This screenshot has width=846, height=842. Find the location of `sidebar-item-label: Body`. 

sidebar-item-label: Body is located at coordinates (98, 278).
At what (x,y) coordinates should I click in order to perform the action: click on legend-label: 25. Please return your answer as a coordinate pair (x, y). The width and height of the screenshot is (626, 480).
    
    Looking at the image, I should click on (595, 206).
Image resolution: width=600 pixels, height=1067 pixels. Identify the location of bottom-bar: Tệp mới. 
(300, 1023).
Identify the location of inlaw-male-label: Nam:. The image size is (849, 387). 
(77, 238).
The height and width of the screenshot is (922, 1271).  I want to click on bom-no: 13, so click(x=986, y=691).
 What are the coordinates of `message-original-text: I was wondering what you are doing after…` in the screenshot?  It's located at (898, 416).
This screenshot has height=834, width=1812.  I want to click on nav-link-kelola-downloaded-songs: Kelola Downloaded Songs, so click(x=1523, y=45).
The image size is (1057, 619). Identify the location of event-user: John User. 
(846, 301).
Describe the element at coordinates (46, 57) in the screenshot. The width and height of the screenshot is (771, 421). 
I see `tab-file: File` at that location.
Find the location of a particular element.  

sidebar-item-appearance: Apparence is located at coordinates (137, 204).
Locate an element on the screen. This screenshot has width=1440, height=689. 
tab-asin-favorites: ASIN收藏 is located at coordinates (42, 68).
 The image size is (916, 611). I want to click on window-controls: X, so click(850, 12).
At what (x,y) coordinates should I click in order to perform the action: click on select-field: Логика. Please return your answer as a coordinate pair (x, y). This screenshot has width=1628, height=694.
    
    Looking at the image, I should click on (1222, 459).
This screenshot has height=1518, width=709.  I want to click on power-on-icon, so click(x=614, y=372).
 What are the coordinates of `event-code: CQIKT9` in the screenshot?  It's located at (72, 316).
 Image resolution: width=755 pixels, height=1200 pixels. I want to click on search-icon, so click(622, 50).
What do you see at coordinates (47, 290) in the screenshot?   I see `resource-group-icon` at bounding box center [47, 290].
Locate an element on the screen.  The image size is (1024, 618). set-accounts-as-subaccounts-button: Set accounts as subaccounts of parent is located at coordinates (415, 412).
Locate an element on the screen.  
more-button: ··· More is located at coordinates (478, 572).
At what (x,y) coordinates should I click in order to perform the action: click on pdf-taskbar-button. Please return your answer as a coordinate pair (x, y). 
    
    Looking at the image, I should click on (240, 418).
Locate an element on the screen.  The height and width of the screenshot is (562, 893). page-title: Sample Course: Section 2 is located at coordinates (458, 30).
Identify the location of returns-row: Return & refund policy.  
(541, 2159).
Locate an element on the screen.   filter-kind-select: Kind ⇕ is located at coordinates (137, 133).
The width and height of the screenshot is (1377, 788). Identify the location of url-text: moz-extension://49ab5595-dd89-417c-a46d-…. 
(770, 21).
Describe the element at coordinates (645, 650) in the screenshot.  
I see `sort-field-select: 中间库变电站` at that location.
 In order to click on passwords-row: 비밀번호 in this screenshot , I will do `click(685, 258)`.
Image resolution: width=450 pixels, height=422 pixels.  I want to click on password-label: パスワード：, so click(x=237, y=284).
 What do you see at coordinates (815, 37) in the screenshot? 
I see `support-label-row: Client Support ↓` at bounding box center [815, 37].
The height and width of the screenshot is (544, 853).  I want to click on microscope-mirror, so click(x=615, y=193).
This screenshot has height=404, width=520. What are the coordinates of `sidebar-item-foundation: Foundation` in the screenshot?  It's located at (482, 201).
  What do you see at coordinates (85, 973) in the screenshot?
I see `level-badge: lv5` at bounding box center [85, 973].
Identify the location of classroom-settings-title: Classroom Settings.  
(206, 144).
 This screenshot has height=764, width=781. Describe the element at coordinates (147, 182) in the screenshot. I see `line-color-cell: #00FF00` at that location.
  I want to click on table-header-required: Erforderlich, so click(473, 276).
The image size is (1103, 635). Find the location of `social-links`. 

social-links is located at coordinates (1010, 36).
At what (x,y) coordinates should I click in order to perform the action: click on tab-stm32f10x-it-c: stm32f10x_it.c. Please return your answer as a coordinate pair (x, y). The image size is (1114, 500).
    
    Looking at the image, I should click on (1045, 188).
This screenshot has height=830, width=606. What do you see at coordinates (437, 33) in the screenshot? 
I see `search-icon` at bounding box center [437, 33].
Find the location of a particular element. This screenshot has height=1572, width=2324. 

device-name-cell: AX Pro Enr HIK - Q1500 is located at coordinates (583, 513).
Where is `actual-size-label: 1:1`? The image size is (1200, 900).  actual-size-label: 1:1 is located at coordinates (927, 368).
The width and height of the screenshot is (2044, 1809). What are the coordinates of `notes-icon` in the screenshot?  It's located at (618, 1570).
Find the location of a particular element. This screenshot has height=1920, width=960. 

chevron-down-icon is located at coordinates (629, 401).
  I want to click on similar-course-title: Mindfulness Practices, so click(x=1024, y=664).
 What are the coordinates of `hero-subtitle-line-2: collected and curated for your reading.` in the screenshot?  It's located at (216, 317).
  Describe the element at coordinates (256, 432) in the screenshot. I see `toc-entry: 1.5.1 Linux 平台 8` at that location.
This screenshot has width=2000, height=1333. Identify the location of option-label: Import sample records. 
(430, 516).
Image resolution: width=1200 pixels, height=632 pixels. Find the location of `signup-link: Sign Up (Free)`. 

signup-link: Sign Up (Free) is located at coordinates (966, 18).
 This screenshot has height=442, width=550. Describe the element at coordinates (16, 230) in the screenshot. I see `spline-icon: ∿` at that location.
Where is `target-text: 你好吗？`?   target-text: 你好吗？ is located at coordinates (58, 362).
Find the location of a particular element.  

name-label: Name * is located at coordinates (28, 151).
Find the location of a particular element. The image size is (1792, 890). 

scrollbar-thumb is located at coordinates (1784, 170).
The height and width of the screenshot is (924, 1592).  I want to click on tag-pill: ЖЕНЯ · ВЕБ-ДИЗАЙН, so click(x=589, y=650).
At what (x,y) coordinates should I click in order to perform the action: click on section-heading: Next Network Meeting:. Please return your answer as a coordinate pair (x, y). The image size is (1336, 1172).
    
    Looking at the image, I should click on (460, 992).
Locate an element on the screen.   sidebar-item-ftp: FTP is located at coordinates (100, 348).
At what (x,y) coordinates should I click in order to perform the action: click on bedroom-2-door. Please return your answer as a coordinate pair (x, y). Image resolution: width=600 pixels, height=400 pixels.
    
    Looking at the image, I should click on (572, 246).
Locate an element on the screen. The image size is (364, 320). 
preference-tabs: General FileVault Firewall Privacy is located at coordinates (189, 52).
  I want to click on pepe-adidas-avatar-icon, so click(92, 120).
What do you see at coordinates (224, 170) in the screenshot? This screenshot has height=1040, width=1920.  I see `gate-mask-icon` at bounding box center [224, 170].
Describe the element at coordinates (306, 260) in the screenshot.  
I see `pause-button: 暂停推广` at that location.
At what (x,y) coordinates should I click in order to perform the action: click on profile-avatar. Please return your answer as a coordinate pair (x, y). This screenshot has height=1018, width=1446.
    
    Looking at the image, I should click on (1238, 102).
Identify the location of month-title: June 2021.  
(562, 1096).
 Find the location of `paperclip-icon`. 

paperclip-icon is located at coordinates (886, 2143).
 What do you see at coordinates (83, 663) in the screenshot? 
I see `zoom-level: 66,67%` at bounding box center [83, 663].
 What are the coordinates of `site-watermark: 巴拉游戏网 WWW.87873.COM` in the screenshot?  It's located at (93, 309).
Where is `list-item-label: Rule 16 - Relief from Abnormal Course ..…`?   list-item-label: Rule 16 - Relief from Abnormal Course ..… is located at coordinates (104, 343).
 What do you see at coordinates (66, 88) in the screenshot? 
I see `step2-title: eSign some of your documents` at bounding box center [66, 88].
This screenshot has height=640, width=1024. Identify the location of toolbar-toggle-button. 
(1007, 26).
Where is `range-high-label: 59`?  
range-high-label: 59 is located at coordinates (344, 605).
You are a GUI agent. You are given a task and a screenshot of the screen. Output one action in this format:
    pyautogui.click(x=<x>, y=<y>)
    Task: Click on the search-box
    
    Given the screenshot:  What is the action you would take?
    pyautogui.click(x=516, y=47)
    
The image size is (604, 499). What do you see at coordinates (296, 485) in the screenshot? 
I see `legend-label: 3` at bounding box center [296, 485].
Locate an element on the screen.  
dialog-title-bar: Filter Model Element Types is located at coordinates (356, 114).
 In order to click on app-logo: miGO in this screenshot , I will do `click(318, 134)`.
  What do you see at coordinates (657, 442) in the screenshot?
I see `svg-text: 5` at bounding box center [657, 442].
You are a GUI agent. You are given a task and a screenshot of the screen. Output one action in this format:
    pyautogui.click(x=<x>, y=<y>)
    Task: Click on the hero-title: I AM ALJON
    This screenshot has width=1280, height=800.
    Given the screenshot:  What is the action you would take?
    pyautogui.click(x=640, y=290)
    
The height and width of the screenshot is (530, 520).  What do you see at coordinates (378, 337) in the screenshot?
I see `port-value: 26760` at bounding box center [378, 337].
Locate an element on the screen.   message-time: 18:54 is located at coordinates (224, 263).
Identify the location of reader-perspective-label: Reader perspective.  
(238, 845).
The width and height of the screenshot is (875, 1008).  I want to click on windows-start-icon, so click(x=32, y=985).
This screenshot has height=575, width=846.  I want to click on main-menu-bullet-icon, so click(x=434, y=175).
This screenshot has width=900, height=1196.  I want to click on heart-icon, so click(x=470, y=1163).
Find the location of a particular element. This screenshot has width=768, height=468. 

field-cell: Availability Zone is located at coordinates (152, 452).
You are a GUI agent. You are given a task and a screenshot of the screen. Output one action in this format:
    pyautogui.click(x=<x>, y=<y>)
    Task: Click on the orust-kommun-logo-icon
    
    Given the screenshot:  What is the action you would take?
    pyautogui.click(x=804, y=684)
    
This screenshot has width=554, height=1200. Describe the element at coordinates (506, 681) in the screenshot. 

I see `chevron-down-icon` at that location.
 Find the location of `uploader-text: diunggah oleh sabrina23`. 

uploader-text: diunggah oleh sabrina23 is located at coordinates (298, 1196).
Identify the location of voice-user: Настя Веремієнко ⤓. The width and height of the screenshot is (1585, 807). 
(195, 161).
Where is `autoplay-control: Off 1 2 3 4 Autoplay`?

____________________

How to complete this task —
Copy out the stretch of rows from the line containing "What do you see at coordinates (66, 88)" through the line containing "center [296, 485].", keeping every character unchanged.

Result for this task —
 What do you see at coordinates (66, 88) in the screenshot? 
I see `step2-title: eSign some of your documents` at bounding box center [66, 88].
This screenshot has height=640, width=1024. Identify the location of toolbar-toggle-button. 
(1007, 26).
Where is `range-high-label: 59`?  
range-high-label: 59 is located at coordinates (344, 605).
You are a GUI agent. You are given a task and a screenshot of the screen. Output one action in this format:
    pyautogui.click(x=<x>, y=<y>)
    Task: Click on the search-box
    
    Given the screenshot:  What is the action you would take?
    pyautogui.click(x=516, y=47)
    
The image size is (604, 499). What do you see at coordinates (296, 485) in the screenshot? 
I see `legend-label: 3` at bounding box center [296, 485].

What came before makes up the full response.